Below, some lines carry pictures; leave those pictures out and retype exactly the lines from the one with "You are a GUI" through the one with "Viewport: 553px width, 376px height.".

§ SUPPLIED DATA
_ _ _ _

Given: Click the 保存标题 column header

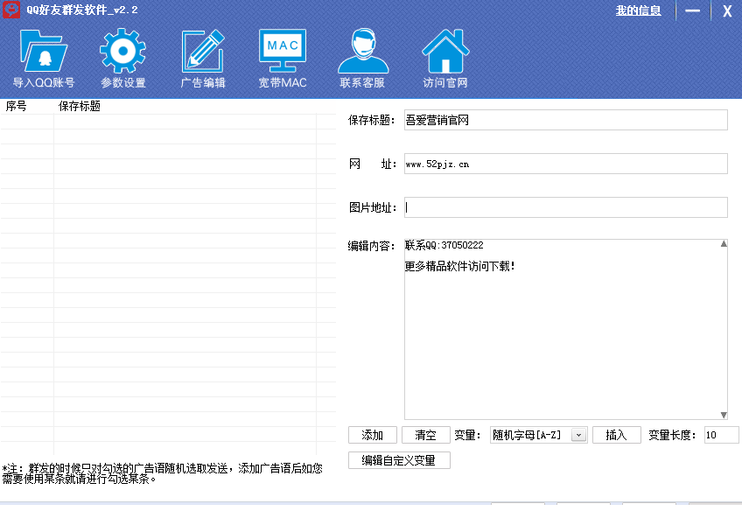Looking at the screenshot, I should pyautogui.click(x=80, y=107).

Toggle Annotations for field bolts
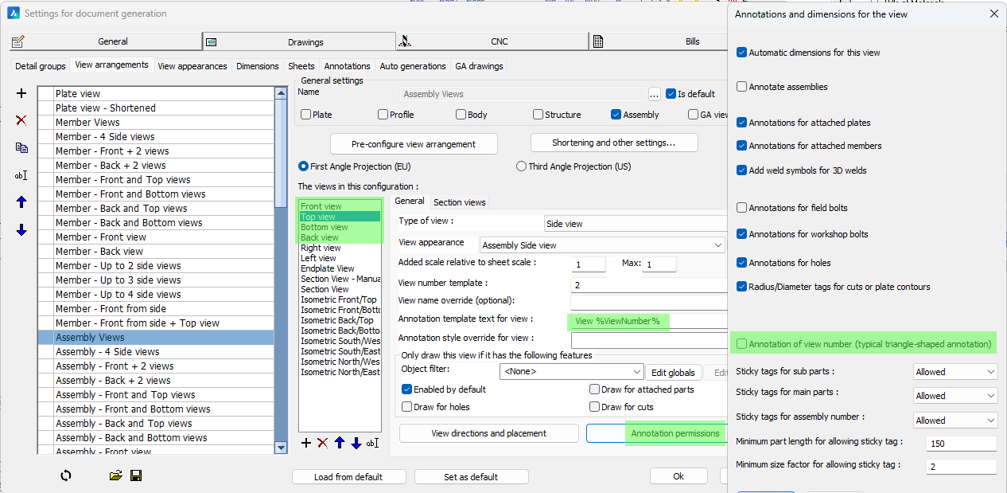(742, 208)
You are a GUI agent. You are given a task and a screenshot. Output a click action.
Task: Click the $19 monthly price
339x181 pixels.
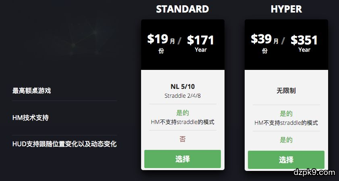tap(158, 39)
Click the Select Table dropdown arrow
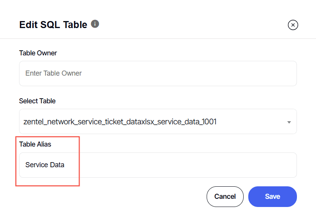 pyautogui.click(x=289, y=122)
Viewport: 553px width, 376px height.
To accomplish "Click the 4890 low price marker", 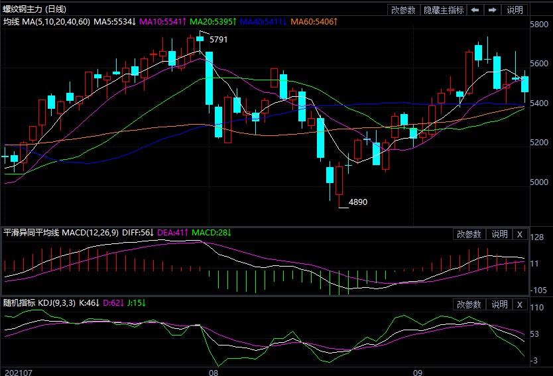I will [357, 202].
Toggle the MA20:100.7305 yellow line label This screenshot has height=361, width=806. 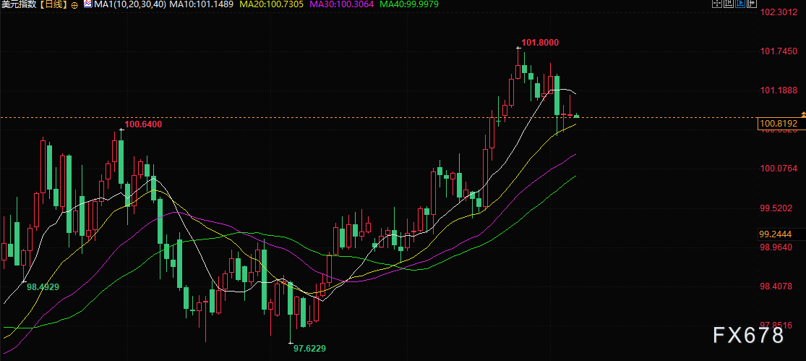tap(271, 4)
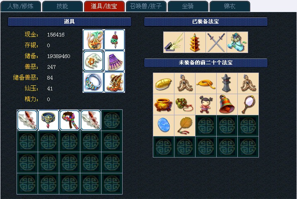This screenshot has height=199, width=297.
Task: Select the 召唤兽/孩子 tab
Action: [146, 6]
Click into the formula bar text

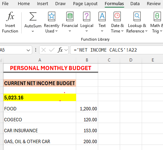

_ _ _ _

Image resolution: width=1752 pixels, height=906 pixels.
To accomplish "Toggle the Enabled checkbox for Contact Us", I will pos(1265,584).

_ _ _ _

§ TASK SOLUTION
You are a GUI agent. You are given a task and a screenshot. Output a click action.
Task: Click the $19 monthly price
339x181 pixels.
tap(158, 39)
Click the Select Table dropdown arrow
 pyautogui.click(x=289, y=122)
Viewport: 553px width, 376px height.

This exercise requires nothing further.